The Despair of Stephen Hawking's Inconsistencies | thebereancall.org

TBC Staff

Stephen Hawking’s own personal brief history of time is up. But he left as he lived, feisty, modern and… depressing. And without finding the Grand Unified theory he was famous for being about to discover.

Hawking was once equivocal about the meaning of life or lack thereof. In his popular 1988 book A Brief History of Time he didn’t just say a complete theory of the universe would let us “know the mind of God” -- which takes some doing if no such thing exists.

He asked the crucial question: “Even if there is only one possible unified theory, it is just a set of rules and equations. What is it that breathes fire into the equations and makes a universe for them to describe? The usual approach of science of constructing a mathematical model cannot answer the questions of why there should be a universe for the model to describe. Why does the universe go to all the bother of existing?”

Alas, in his final book, Brief Answers to the Big Questions, he puts out the fire. There’s no God, afterlife, heaven or point. No, wait. There is a point. It’s really exciting to contemplate the great mystery of … um… nothing very much.

Brief Answers addresses the 10 basic questions readers had been asking since A Brief History of Time appeared, including such chestnuts as “Is time travel possible?” and “Should we colonize space?” But it’s a pretty weak nuclear force he offers us….But why would you want to? Nowhere else is remotely hospitable, we’ll never reach the stars, and we’re as far from God on Titan as on Earth.

Even life on Mars, if we find it, is liable to be a drab affair especially if whatever organic molecules may be self-organizing there, or may once have, never got to the point of photosynthesis where things get a bit interesting. Where they really get interesting, of course, is with self-awareness.

Life without mind, not mere calculating power but reflection, is barely more interesting than rock. Especially to itself. It only gets interesting when we wonder why we’re born, why we die, and why we spend so much time in between wearing digital watches. And 42 isn’t much of an answer.

Unfortunately it’s all Hawking has in his cold, soulless, material universe. In response to “How do we shape the future?” he says, “Remember to look up at the stars and not down at your feet.” See, they’re these giant balls of nuclear-fusion gas, inaccessible and pointless. They don’t even sparkle. Next?

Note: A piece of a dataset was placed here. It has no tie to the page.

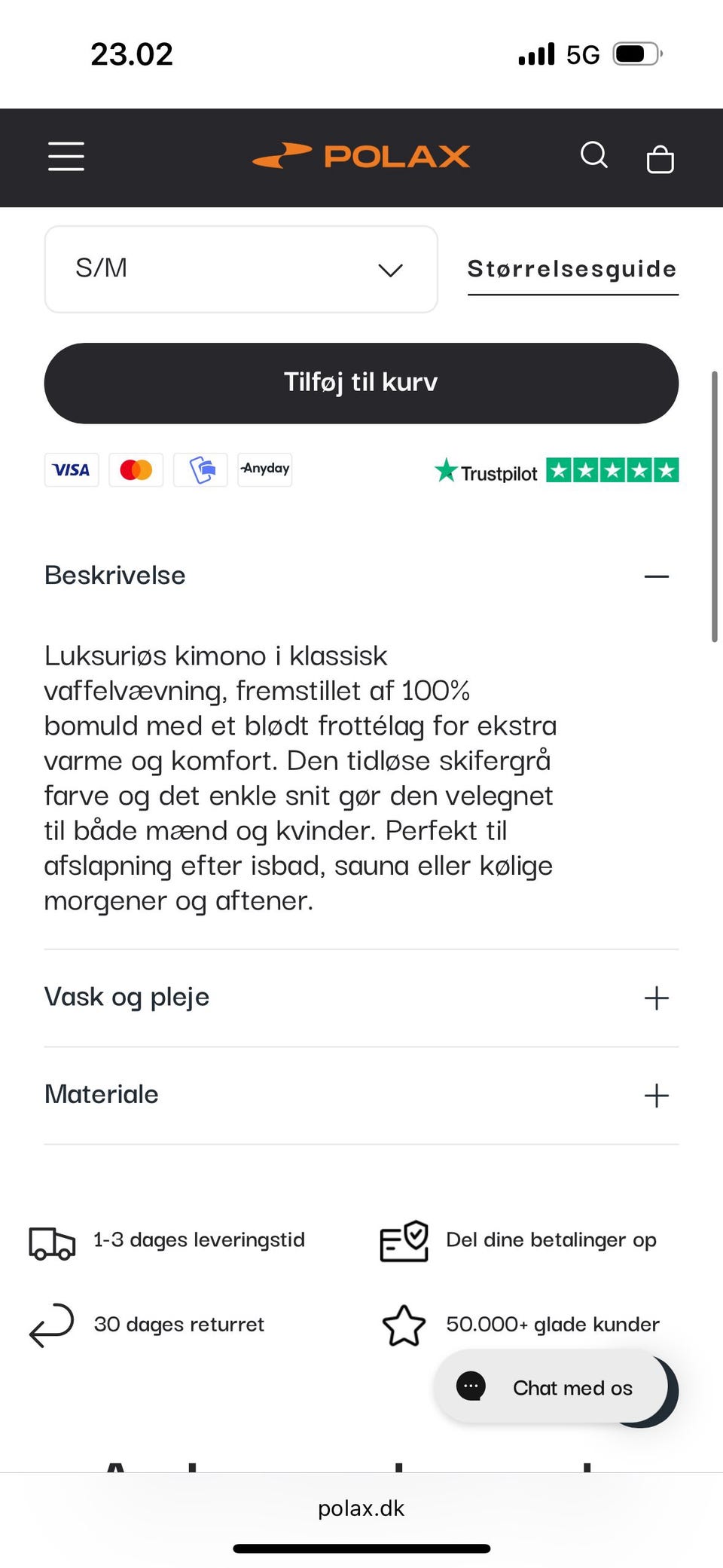Tap the MobilePay payment icon
Viewport: 723px width, 1568px height.
200,470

OK. God. In a speech shortly before his death he said “We are each free to believe what we want, and it’s my view that the simplest explanation is that there is no God. No one created the universe and no one directs our fate. This leads me to a profound realisation: there is probably no heaven and afterlife either. I think belief in the afterlife is just wishful thinking. There is no reliable evidence for it, and it flies in the face of everything we know in science. I think that when we die we return to dust. But there is a sense we live on, in our influence, and in the genes we pass to our children.”

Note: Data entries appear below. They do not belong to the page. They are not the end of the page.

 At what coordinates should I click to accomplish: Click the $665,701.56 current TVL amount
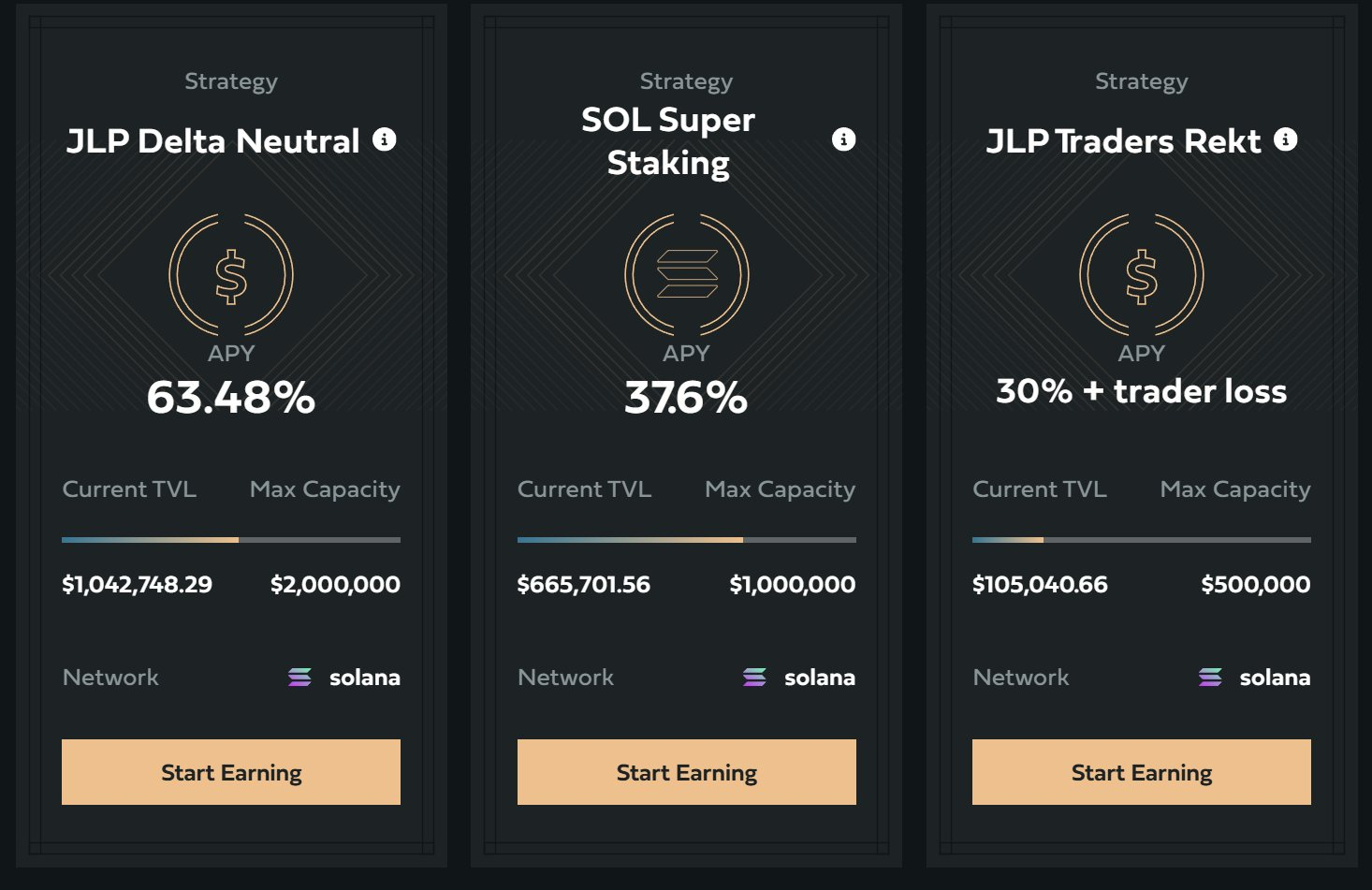click(x=584, y=585)
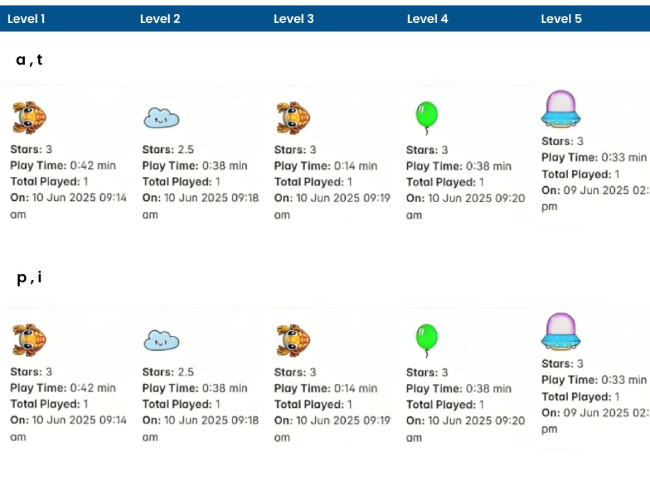Click the Level 1 fish icon in the 'p, i' row

point(29,340)
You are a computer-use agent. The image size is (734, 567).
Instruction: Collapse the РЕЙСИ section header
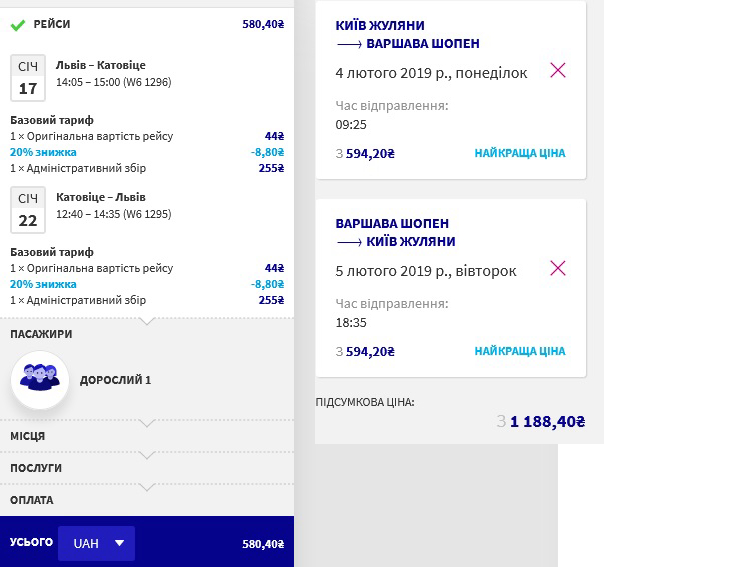(147, 24)
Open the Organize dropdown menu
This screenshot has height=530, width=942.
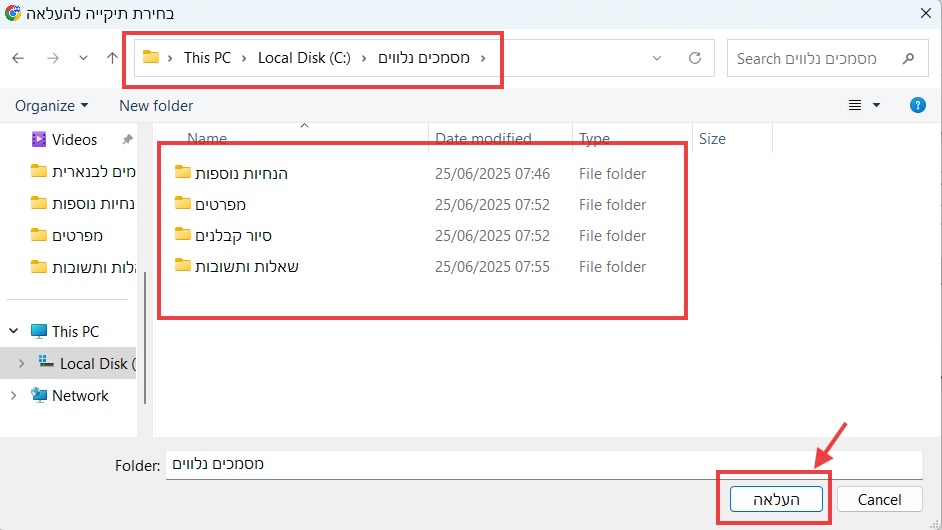(x=51, y=105)
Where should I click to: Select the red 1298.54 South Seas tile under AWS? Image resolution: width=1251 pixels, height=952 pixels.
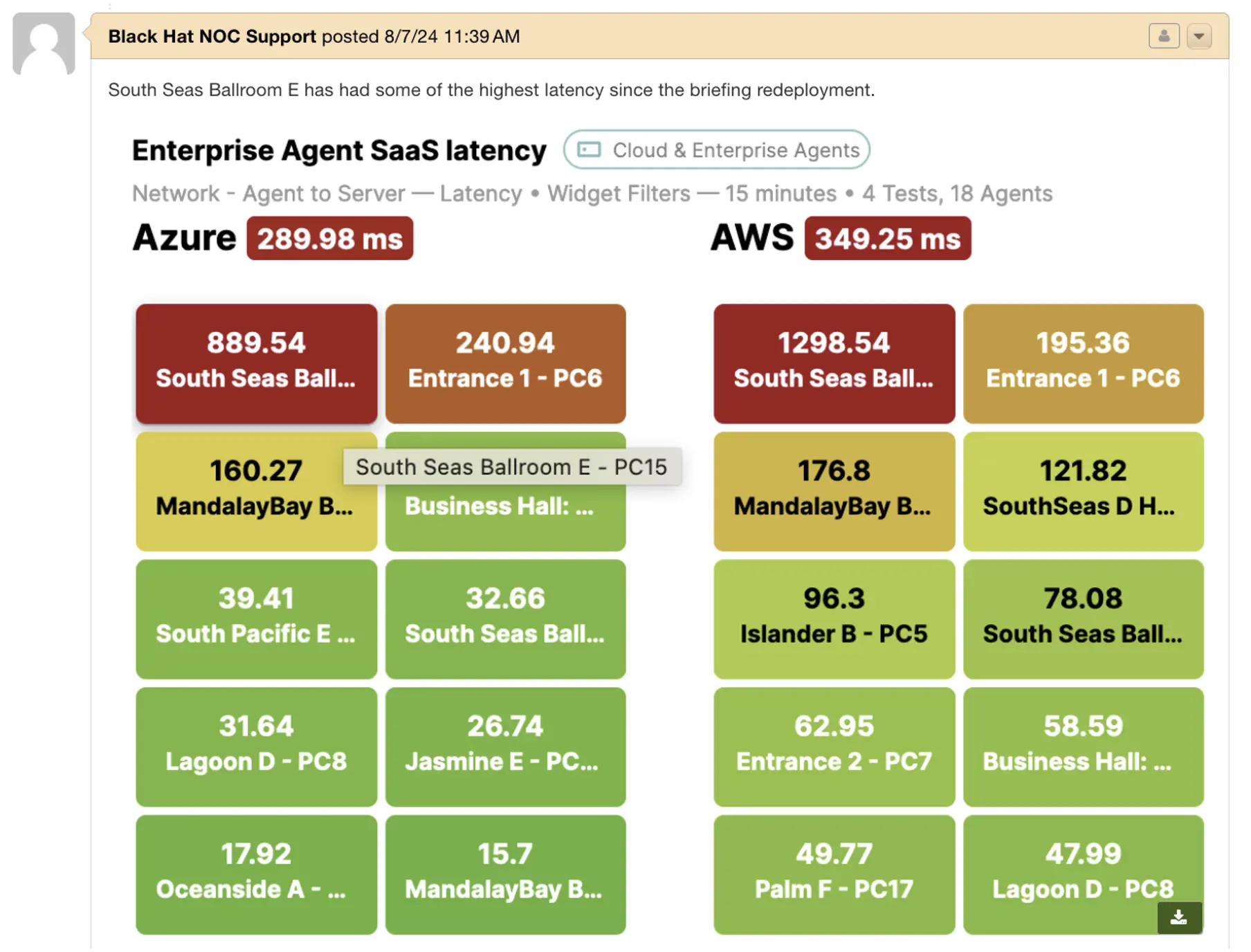click(x=833, y=362)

Talk about clutching at straws. The genes we pass on to our children aren’t immortality. They’re just more dust. Like our fast-fading influence. Who now remembers your great-grandmother’s pixie laugh? All dust and ashes. Wheeee! In what conceivable sense is that “living on”? It literally makes no sense.

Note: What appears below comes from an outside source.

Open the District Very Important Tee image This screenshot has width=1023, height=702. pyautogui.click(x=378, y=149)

Indeed, the odd thing is just how unscientific his sentiments are. Especially “We are each free to believe what we want”. Oh really? Can I believe the Earth is flat? Well no. Logic and evidence prove it’s round. OK. Can I believe there’s no God? Sure. If you want….Our moral choices matter and at some level we all know it. And no Grand Unified Theory of life, the universe and everything is worth a load of dingoes’ kidneys if it can’t say why.

At the book launch for Brief Answers, Hawking’s daughter Lucy said despite his atheism her father would be happy to be buried at Westminster Abbey because “He never liked to be alone… and I like to think that he would find his final resting place between Isaac Newton and Charles Darwin and he would never be alone again.”

But dust can’t keep dust company or be kept company.

(Robson, "The Despair of Stephen Hawking's Inconsistencies,” IntellectualTakeout Online, 11/2/18).